Et je lui résume l'objet de ma visite. Un peu d'angoisse fripe ses traits, pourtant, elle encaisse mieux que son pantin.
— Si ça doit vous rendre service, commissaire. Nous avons une dette envers vous.
— Merci, ma bonne amie, je savais que je pouvais compter sur votre coopération, assure-je. Je vous donne ma parole d'homme que vous n'avez aucun ennui à craindre.
— Complicité de kidnapping ! Aucun ennui à craindre ! glapit Gaston. Et les kidnappés sont des diplomates anglais ! Vous vous foutez du monde ! Jamais je ne marcherai dans une pareille combine, m'entendez-vous ? Jamais, jamais, jamais !
— Gaston ! murmure sa femme, très ennuyée.
Maïs il s'obstine, il devient gonzesse frileuse, le Gaston. Il se cramponne à sa quiétude bourgeoise. Qu'on le laisse crever peinardement, au milieu de ses rosiers. L'air de sa Suisse natale l'a régénéré. Loin de Pigalle, il a retrouvé le goût de la vie simple et tranquille. Il ne vent plus d'histoires, plus jamais ! Il est redevenu farouchement neutre, Gaston, voilà !

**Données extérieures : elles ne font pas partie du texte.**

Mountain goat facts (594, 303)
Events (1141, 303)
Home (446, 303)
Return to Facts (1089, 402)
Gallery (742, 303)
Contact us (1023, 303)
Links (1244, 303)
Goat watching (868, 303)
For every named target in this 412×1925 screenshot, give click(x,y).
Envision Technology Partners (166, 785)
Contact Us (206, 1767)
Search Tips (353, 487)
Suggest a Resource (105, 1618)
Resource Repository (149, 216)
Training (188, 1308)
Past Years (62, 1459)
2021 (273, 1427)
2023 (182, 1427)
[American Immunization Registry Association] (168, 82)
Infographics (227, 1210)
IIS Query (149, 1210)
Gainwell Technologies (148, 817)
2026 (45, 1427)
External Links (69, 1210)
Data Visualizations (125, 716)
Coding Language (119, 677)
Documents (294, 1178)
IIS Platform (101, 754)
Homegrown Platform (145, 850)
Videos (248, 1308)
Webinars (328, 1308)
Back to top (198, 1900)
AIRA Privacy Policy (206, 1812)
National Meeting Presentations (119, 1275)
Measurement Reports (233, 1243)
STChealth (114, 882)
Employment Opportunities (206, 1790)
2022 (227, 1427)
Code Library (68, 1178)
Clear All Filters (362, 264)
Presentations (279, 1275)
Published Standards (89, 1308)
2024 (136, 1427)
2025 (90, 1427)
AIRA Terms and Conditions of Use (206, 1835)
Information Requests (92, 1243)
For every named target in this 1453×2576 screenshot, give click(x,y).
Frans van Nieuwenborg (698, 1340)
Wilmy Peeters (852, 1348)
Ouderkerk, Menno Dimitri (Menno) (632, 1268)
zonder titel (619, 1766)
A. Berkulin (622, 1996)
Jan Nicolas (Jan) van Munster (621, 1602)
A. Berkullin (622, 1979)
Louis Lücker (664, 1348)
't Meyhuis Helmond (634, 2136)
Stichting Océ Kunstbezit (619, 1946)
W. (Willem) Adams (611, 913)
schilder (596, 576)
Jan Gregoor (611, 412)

Je sens que c'est foutu. J'enrage. Je grogne, je rogne, je vergogne, je cigogne, je suis cogne.
— J'aime pas rappeler mes bienfaits, Gaston, mais laissez-moi vous dire que sans moi, vous seriez en ce moment à la Centrale de Poissy, en train de fabriquer des trucs en matière plastique.
— C'est vous qui le dites, j'étais innocent et j'aurais prouvé mon innocence !
Voilà où nous en sommes, mes chéries. Ce que ça m'écœure ! Les gens que vous avez dépannés finissent toujours par nier vos bontés. Ou par prétendre qu'elles n'ont servi à rien. Ah ! bonté céleste, heureusement qu'il existe les gonzesses. Elles, au moins, ont la reconnaissance du ventre !
— Très bien, Gaston, je vous remercie, soignez-vous bien et soyez heureux, rouscaille-je en me dirigeant vers la Bentley.
Que vais-je faire de mes pèlerins, maintenant ? Faut que je trouve une solution de rechange et que je la trouve vite car il est plus de midi. Dans trois plombes notre coucou décollera.
— Tu permets un instant ? me lâche le Mastar en se dirigeant vers Burny.
— Oh ! laisse, Gros, misérablé-je.
Mais il ne se laisse pas stopper.
— J'ai dit juste un instant, s'emporte le mammouth.
Il touche le bras de Gaston.
— M'sieur Gaston, si vous permettriez, je voudrais vous toucher un mot en particulier.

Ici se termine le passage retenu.